The district’s information‑technology director, Scott Momes, told the board on April 9 that the district is preparing a large migration of finance and student systems from Skyward to the newer Cumulative platform and outlined ongoing cybersecurity and Chromebook efforts.
Momes said the system migration will affect payroll, purchasing and student records and called it "a massive, massive project" that the district expects to go live about a year from now for the financial pieces and by summer 2026 for student systems. He also described parental tools in the district’s technology portal that allow parents to change filter settings and receive alerts for searches that indicate self‑harm or harm to others.
The meeting included a sustained discussion about a recent state law related to .gov/.edu domains. Momes and board members discussed the technical and cost implications; staff said districts across Utah were not yet migrating but that the law requires migration once domains are authorized statewide.
Cybersecurity drew significant attention. Momes reviewed technical steps the district has taken—pen‑testing, NESSUS scans, adoption of multifactor authentication for critical accounts and an available password manager—and urged continued investment. He warned the board that the district does not now have a dedicated cyber‑security or a dedicated data‑privacy staff member, and that work is spread across IT, ISD and legal. “We do not have a dedicated cyber security nor do we have a dedicated data privacy staff,” he said.

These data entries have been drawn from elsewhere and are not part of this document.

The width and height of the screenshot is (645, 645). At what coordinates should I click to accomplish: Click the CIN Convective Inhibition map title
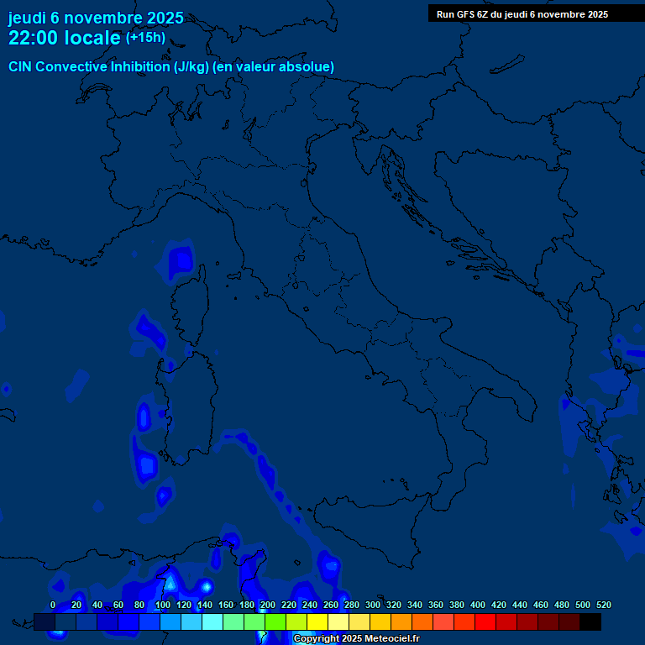[x=171, y=66]
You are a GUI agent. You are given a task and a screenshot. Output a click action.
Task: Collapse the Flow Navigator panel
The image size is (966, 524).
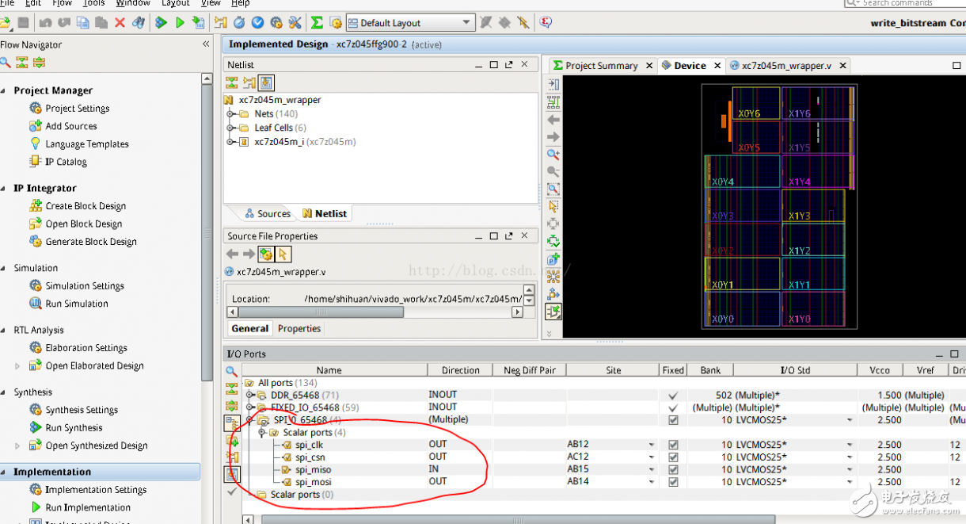(207, 44)
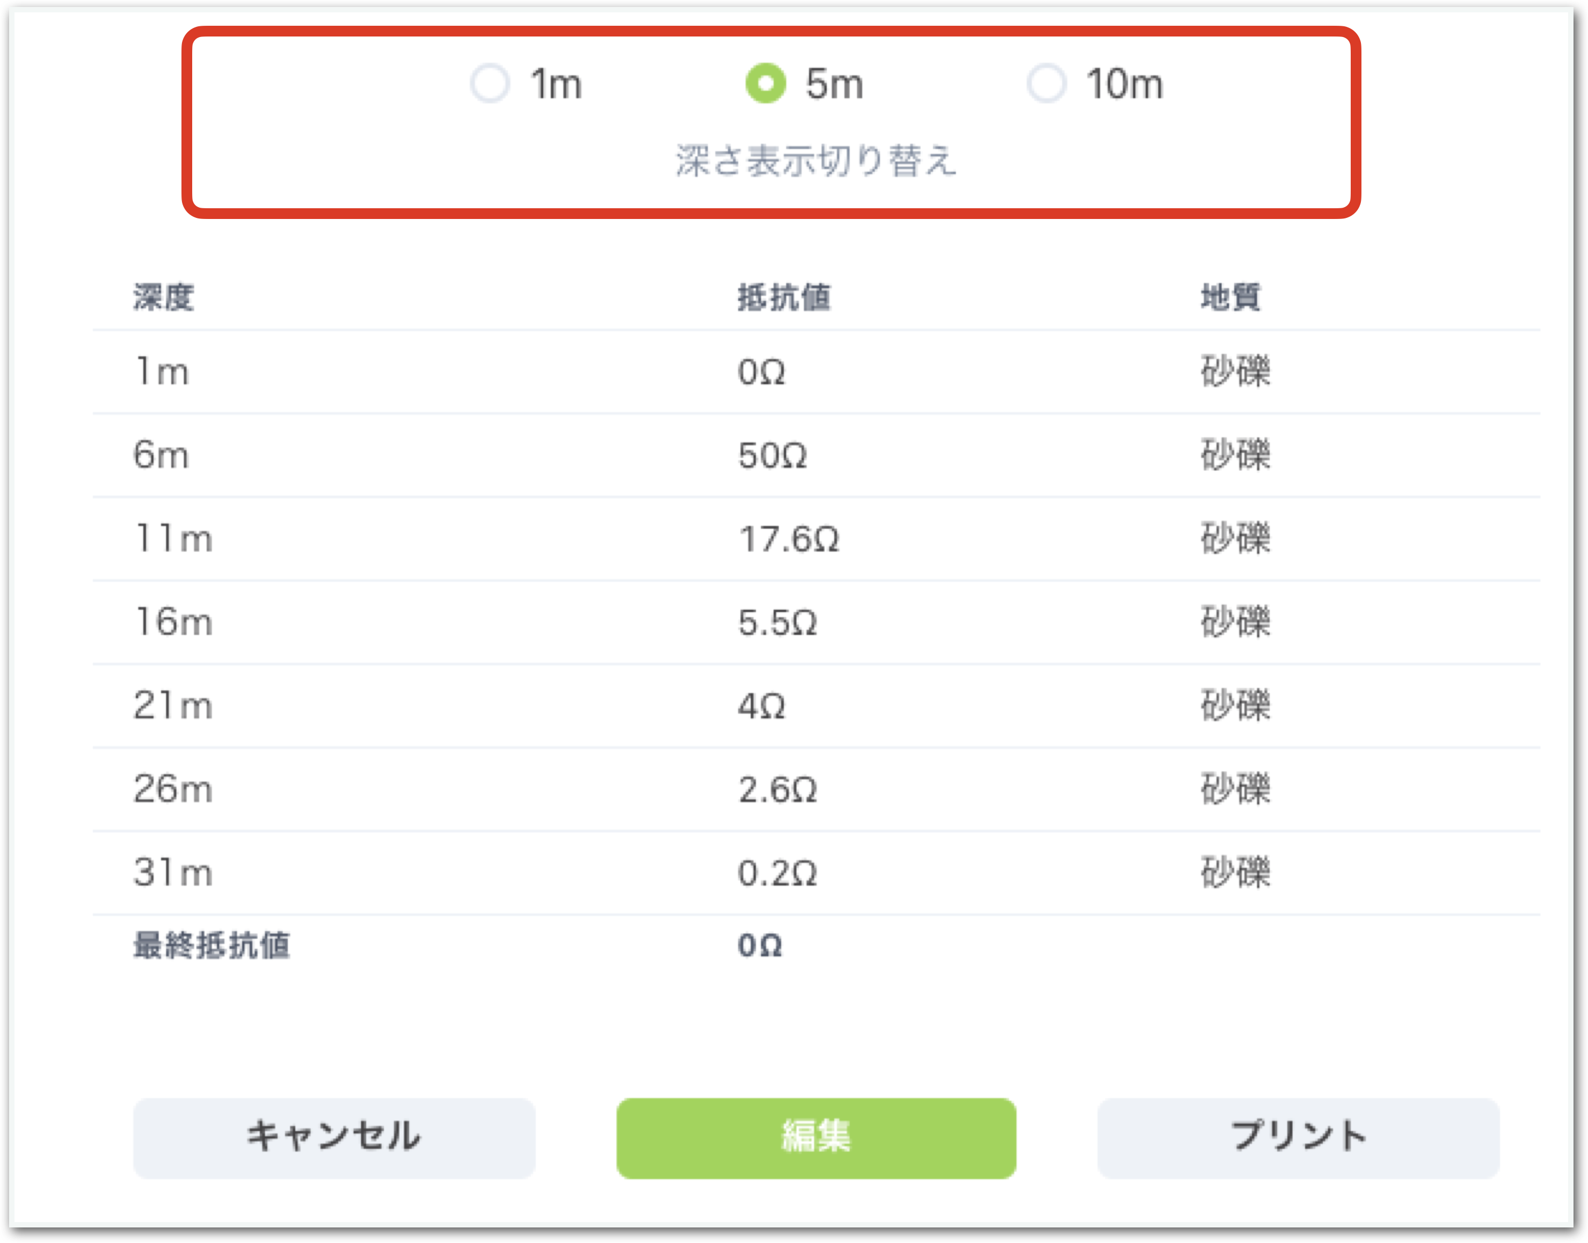The height and width of the screenshot is (1243, 1588).
Task: Select the 0.2Ω resistance value
Action: point(777,873)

Board members asked administration to put forward a concrete proposal outlining staffing, costs and a timeline for strengthening security; Superintendent Dr. Robbins said administration would return with recommendations. The district also confirmed it holds cyber‑security insurance through a state co‑op but said premiums and coverage limits have changed as more incidents occur nationally.
Next steps: administration will return with a concrete proposal on dedicated cybersecurity resources and a cost estimate for any recommended domain or infrastructure changes, including an analysis of the .gov option and transition costs.